Measuring Detailed Chemical Abundances From Co-added Medium Resolution Spectra I. Tests using Milky Way dwarf spheroidal galaxies and globular clusters

TL;DR

This paper develops and tests a method for deriving detailed chemical abundances from co-added medium-resolution spectra of red giant stars, enabling studies of distant galaxies where individual spectra are too faint.

Contribution

It introduces a spectral co-addition technique for measuring metallicities and alpha-element abundances, validated with Milky Way dwarf galaxies and globular clusters, to extend detailed abundance analysis to more distant systems.

Findings

High agreement between co-added spectra and individual star measurements

Method enables abundance studies of distant galaxies like M31

Potential biases in spectral co-addition are identified and discussed

Abstract

The ability to measure metallicities and {\alpha}-element abundances in individual red giant branch (RGB) stars using medium-resolution spectra ($R \approx 6000$) is a valuable tool for deciphering the nature of Milky Way dwarf satellites and the history of the Galactic halo.
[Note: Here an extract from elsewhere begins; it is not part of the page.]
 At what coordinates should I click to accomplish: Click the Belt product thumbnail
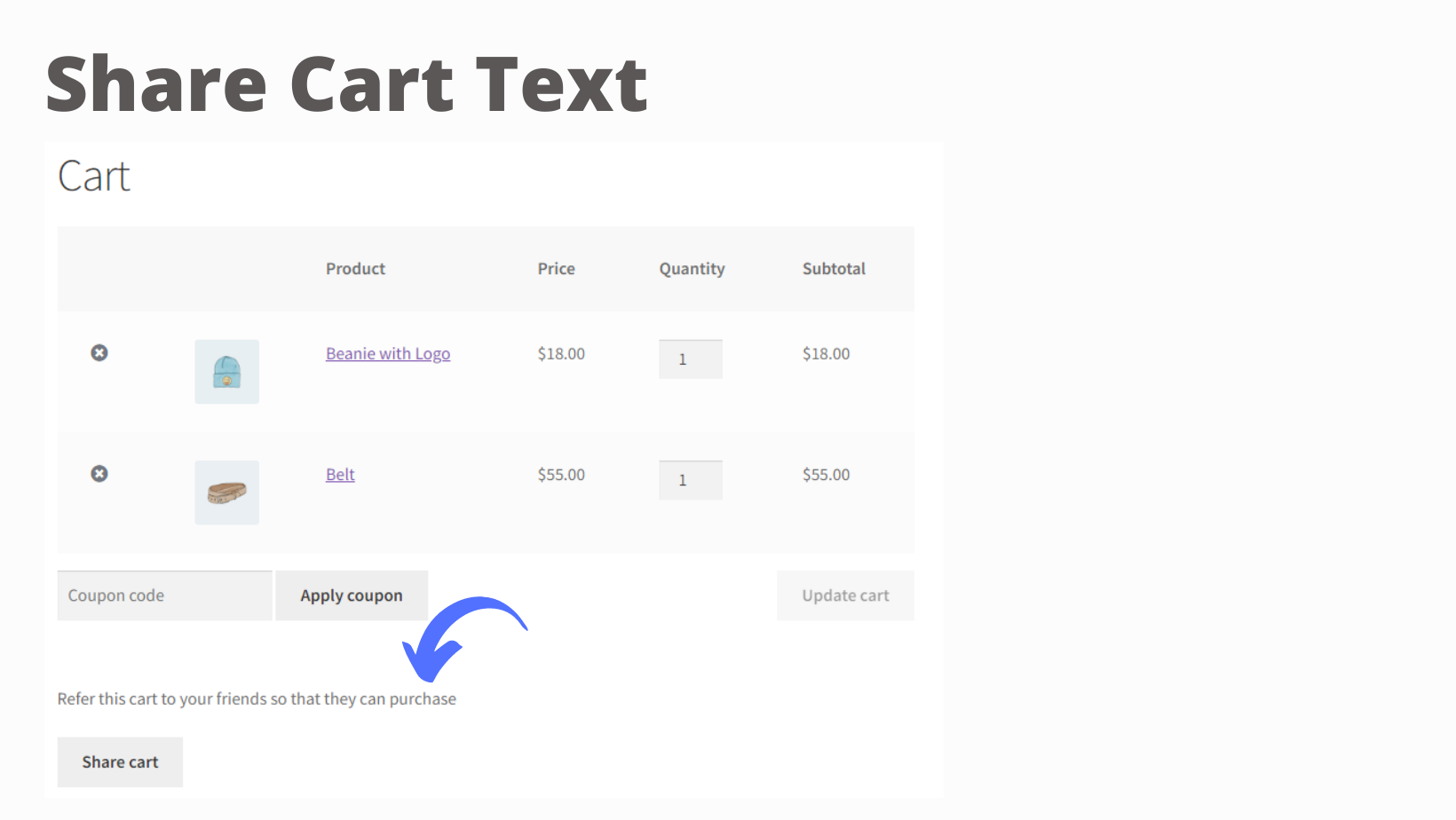click(226, 492)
Extending such studies to more distant systems like Andromeda is beyond the ability of the current generation of telescopes, but by co-adding the spectra of similar stars, we can attain the necessary signal-to-noise ratio to make detailed abundance measurements. In this paper, we present a method to determine metallicities and {\alpha}-element abundances using the co-addition of medium resolution spectra. We test the method of spectral co-addition using high-S/N spectra of more than 1300 RGB stars from Milky Way globular clusters and dwarf spheroidal galaxies obtained with the Keck II telescope/DEIMOS spectrograph. We group similar stars using photometric criteria and compare the weighted ensemble average abundances ([Fe/H], [Mg/Fe], [Si/Fe], [Ca/Fe] and [Ti/Fe]) of individual stars in each group with the measurements made on the corresponding co-added spectrum. We find a high level of agreement between the two methods, which permits us to apply this co-added spectra technique to more distant RGB stars, like stars in the M31 satellite galaxies. This paper outlines our spectral co-addition and abundance measurement methodology and describes the potential biases in making these measurements.